Enhancing light extraction efficiency of 242 nm DUV micro-LEDs via hybrid nanorod arrays

Deep-ultraviolet (DUV) micro-LEDs are pivotal for applications such as maskless lithography and germicidal disinfection. However, improving light extraction efficiency (LEE) remains a significant challenge. This study presents a novel, to the best of our knowledge, strategy to enhance LEE by employing gold thin-film annealing and dry-etching techniques to fabricate disordered p-GaN/p-AlGaN hybrid nanorod arrays.

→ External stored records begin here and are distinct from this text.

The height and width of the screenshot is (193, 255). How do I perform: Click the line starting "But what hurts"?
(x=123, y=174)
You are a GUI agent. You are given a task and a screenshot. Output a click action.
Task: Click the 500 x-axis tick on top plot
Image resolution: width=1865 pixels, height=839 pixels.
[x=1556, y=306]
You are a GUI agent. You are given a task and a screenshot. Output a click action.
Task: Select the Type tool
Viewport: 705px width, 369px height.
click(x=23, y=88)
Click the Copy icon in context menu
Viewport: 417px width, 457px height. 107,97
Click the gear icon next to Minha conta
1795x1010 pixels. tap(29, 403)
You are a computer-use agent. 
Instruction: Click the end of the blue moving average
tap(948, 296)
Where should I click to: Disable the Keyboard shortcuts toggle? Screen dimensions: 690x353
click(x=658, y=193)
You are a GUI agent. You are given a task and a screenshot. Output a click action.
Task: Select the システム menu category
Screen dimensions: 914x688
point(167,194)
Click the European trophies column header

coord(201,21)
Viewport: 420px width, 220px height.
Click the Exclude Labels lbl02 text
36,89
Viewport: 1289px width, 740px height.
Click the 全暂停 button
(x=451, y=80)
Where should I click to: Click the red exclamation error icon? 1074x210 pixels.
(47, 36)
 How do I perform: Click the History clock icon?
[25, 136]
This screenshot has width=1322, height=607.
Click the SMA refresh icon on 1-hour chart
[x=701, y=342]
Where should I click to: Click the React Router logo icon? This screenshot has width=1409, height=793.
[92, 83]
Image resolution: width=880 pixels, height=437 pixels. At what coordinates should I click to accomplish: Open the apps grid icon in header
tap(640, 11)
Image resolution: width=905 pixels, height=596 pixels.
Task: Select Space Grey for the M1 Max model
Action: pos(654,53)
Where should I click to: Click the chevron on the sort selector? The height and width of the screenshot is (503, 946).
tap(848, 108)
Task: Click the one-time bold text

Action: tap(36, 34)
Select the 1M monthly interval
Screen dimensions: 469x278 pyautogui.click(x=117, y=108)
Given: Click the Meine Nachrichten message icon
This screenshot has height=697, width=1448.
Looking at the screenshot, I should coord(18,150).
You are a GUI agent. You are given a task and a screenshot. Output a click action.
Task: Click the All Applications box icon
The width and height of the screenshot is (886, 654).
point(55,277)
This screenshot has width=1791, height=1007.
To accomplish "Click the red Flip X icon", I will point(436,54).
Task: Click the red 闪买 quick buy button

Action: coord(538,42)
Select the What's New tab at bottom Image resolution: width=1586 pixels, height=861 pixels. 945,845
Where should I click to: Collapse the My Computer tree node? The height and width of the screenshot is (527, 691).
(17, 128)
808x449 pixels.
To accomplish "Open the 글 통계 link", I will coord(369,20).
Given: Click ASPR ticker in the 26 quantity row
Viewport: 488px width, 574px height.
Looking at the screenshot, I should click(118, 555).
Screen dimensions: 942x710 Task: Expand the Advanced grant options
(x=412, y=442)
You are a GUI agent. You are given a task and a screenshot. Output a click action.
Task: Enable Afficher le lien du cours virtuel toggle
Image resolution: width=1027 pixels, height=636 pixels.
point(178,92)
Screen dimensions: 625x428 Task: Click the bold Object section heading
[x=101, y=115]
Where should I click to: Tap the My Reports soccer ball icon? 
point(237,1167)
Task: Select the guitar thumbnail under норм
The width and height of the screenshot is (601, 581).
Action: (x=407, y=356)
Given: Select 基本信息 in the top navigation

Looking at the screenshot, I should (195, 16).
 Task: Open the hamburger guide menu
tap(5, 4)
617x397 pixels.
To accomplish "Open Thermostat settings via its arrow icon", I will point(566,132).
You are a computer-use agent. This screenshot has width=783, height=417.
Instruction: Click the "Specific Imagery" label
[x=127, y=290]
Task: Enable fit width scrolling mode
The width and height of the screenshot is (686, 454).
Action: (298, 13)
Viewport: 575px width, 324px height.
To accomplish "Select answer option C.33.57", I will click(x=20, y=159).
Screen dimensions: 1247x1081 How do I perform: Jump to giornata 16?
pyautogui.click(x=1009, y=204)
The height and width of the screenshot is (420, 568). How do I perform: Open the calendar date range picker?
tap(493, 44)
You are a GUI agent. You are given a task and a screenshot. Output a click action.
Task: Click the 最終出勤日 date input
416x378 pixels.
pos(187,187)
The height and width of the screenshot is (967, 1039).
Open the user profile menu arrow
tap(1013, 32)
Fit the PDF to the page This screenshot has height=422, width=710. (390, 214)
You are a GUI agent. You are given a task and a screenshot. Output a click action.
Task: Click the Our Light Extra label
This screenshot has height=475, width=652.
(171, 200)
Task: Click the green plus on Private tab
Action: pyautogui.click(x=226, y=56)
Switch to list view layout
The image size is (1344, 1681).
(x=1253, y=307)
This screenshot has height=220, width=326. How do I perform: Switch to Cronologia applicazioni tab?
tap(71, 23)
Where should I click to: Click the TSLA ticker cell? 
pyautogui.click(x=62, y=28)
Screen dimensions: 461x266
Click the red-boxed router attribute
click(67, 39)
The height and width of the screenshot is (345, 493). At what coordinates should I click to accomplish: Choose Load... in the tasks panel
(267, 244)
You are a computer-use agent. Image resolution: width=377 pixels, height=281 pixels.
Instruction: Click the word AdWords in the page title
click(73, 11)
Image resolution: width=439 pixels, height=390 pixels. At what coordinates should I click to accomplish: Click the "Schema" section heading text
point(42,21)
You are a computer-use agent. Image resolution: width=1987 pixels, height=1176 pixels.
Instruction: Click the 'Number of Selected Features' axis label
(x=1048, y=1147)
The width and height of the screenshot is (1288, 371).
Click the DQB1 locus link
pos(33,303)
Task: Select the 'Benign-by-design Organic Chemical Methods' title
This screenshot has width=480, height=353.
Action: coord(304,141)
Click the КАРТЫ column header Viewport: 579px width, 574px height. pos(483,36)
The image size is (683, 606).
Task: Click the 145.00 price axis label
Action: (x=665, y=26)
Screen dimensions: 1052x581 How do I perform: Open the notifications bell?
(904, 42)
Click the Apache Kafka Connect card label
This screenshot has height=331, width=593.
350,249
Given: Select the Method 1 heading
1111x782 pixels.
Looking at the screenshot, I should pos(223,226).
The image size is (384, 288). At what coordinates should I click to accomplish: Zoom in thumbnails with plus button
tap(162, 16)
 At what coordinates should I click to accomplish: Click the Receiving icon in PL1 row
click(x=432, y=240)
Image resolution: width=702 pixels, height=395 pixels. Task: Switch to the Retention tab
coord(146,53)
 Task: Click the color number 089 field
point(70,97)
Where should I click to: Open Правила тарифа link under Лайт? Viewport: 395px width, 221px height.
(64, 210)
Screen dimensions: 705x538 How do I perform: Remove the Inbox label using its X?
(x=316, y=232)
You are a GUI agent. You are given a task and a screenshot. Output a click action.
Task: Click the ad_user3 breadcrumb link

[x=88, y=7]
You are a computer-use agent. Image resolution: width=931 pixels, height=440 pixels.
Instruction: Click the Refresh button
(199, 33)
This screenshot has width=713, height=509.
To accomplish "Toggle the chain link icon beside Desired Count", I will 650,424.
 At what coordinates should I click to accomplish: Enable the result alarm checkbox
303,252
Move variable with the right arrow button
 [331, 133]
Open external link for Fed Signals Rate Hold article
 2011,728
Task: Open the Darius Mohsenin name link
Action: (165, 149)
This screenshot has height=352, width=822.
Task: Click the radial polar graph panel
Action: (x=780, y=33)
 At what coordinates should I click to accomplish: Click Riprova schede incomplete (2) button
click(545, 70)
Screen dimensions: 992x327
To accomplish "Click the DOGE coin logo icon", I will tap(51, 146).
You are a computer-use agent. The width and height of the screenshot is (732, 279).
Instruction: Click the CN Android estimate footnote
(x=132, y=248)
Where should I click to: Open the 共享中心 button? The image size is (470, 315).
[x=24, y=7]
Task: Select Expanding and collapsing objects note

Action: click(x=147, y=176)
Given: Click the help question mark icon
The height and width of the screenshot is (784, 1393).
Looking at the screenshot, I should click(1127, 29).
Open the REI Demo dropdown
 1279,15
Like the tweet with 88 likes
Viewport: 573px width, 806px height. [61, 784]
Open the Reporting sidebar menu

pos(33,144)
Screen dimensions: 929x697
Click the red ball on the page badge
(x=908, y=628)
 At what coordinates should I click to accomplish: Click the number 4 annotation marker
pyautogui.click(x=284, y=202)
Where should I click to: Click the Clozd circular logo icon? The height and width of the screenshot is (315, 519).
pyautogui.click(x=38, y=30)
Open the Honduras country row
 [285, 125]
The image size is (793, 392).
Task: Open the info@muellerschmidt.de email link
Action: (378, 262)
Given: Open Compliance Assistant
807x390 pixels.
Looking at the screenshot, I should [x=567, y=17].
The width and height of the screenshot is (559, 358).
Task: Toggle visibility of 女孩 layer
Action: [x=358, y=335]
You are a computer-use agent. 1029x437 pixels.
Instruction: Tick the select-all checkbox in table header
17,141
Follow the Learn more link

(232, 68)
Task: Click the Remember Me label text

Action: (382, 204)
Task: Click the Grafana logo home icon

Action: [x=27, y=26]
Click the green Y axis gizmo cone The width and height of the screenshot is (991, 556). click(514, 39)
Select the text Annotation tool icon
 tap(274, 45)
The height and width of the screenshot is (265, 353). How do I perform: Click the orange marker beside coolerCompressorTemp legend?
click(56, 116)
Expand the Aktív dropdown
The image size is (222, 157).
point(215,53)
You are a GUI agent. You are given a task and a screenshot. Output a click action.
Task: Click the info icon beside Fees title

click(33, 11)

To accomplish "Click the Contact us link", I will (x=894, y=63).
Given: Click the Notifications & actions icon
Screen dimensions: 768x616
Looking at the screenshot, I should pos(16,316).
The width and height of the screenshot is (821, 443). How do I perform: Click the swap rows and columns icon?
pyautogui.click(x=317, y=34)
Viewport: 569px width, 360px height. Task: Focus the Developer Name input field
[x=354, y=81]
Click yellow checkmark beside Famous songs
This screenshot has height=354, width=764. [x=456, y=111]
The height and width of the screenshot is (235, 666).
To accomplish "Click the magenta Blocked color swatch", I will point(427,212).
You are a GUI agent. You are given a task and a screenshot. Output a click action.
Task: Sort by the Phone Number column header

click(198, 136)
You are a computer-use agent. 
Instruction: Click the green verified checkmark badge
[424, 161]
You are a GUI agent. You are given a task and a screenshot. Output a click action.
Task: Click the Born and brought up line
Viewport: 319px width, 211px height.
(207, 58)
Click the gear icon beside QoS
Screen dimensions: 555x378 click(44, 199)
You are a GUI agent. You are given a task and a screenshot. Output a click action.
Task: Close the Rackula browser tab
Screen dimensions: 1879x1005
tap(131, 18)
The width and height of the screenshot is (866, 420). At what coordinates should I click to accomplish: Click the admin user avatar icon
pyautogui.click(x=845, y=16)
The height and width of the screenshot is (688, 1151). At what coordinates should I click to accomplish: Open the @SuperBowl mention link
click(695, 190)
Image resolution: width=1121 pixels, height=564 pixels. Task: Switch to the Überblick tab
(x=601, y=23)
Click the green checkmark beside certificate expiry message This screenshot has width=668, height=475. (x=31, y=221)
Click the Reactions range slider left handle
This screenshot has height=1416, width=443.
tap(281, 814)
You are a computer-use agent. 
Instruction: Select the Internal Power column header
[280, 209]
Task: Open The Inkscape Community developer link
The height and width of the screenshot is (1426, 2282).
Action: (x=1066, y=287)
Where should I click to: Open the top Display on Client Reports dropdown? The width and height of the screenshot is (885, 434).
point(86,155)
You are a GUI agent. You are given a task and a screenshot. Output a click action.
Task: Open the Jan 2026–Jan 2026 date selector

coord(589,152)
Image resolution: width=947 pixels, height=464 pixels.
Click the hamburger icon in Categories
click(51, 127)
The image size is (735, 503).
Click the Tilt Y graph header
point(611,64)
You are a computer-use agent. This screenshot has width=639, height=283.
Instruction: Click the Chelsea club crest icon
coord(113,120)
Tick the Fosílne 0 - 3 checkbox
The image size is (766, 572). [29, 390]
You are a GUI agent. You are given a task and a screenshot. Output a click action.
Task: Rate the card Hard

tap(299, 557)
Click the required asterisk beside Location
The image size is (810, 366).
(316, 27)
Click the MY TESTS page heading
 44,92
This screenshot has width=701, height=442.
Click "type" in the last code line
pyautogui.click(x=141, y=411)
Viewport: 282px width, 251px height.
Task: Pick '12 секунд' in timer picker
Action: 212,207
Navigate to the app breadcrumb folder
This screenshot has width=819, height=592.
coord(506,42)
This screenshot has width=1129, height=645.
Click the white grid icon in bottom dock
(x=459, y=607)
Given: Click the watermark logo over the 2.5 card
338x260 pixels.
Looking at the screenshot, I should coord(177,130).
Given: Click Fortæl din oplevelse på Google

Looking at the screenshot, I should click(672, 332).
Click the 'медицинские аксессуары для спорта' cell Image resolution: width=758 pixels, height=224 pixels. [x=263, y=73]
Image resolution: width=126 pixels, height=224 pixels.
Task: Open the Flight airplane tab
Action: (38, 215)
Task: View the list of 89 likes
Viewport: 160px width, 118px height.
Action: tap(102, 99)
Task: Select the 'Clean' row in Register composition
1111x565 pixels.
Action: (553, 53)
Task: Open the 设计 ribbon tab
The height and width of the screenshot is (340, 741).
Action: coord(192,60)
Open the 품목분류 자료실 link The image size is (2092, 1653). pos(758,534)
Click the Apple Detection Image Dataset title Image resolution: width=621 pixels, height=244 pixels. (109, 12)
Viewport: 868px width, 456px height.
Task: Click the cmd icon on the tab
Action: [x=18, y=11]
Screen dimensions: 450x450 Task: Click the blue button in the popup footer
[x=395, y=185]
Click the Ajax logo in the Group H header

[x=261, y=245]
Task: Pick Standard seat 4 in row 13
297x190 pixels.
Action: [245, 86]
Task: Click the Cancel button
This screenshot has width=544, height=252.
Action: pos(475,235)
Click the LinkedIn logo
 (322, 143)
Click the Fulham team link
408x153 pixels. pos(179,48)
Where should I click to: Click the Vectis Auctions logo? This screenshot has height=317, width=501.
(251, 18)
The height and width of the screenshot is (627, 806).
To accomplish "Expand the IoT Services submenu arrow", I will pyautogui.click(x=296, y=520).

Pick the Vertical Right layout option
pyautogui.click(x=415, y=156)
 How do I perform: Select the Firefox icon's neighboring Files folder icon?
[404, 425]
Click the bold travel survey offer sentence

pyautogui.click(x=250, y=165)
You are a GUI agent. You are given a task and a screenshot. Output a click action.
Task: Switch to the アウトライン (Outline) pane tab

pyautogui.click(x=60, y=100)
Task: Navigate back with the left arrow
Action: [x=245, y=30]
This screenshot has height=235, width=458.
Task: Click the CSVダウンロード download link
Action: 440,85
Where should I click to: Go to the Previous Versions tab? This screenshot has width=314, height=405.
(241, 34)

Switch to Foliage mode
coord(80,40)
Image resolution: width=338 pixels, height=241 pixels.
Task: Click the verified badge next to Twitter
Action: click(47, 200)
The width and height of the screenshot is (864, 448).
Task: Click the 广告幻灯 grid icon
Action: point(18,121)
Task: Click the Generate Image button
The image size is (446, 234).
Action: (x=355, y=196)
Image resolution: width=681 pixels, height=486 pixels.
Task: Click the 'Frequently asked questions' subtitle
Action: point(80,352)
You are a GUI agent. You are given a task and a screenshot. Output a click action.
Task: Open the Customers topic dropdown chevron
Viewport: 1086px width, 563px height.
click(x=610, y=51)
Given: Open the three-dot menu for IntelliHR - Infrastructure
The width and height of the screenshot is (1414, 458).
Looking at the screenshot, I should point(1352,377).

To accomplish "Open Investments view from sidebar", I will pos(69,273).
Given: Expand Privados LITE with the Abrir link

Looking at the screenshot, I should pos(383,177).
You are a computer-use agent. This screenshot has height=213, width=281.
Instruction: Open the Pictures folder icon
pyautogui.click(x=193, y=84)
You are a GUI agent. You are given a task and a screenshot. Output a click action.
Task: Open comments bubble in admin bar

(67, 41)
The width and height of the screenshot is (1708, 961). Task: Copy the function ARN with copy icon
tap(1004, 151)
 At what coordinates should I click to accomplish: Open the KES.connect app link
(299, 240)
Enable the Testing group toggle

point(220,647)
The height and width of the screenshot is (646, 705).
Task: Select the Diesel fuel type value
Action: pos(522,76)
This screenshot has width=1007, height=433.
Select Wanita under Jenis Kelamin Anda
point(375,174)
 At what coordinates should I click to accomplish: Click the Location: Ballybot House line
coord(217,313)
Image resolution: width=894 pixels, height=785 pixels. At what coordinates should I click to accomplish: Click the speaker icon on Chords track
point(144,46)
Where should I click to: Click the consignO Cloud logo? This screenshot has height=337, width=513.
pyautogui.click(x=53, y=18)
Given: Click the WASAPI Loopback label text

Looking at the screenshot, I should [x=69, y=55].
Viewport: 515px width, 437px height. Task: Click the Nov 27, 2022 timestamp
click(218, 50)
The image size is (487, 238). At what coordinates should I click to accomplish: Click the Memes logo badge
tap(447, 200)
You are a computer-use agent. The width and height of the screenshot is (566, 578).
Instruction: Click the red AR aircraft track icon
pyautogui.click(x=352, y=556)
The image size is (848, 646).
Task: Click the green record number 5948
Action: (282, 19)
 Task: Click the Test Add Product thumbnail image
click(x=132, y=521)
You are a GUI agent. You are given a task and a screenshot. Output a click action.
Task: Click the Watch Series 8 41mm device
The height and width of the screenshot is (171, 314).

The enhancement mechanism involves directly reflecting the transverse electric (TE) mode within the escape cone at the p-AlGaN/Al mirror interface, thereby minimizing absorption by p-GaN. Simultaneously, TE and transverse magnetic (TM) modes outside the escape cone are scattered by the nanorods and redirected into the escape cone, promoting forward emission. 3D finite-difference time-domain simulations predict a 79% increase in LEE for TM and a 187% improvement for TE. Experimentally, we observe a 140% enhancement in peak light output power (LOP), a 148% boost in external quantum efficiency (EQE), and a 146% increase in wall-plug efficiency (WPE) at 1 mA compared to planar designs. This innovative approach markedly advances the performance of DUV micro-LEDs, fostering new possibilities in high-efficiency DUV technologies.